HOW TO WIN WISDOM IN NUTSHELLS
How to tackle perceptive distortions and unwanted divergence of judgements
Many people understand the way in which biases can creep into decision-making. Biases are errors in perceiving which lead to inapt choice making. Whereas noise refers to an unwanted variability in judgments. Here, unwanted is crucial. Take as an example a doctor’s diagnosis. If two doctors give two different diagnoses, then one of them is supposed to be wrong. In such a case, noise means the two different directions or unwanted variabilities. There can also be noise within an individual. For instance, when presented with the same problem twice, but giving two different answers.
People do underestimate noise levels. This is one of the research results described in Daniel Kahneman’s new book “Noise” (New York, 2021). “The research shows that when we evaluate someone’s performance, only about one-quarter of the rating is related to actual performance. The other three-quarters are related to noise” (Olivier Sibony, co-author of “Noise”, in McKinsey & Company, “Sounding the alarm on system noise”, May 2021). So, wherever there is judgement, there is noise, and often much more than expected.

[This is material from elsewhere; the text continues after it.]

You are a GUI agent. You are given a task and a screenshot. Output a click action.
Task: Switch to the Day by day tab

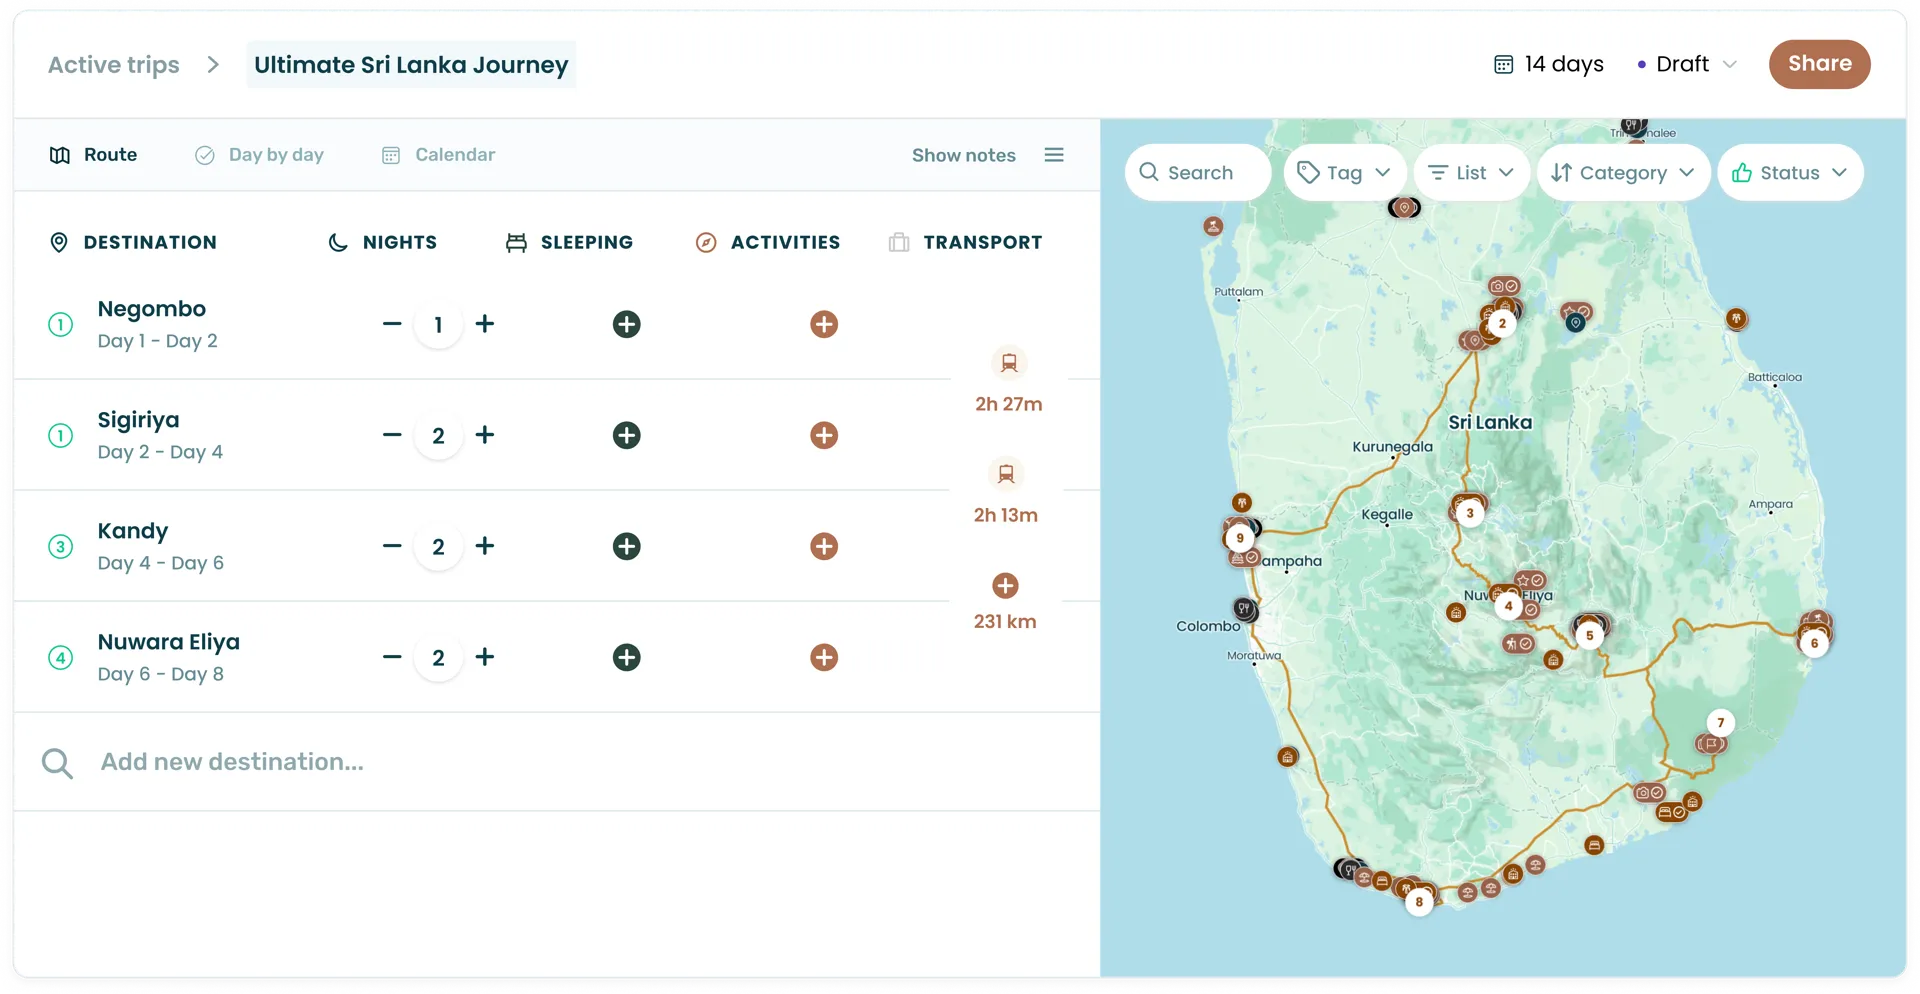point(276,154)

If companies wish to know more about noise in within their inner and outer world of business, a noise audit is a helpful, systematic, and structured way to reduce noise. Kahneman points out that reducing noise also leads to reduction of bias. One of the origins of bias is that people tend to jump into conclusions early, based on very little information. They find information that confirms their existing opinions, and they look for information in a selective way. Noise audits break such patterns and prompt people in the organization to view a problem with a minimal of intuition.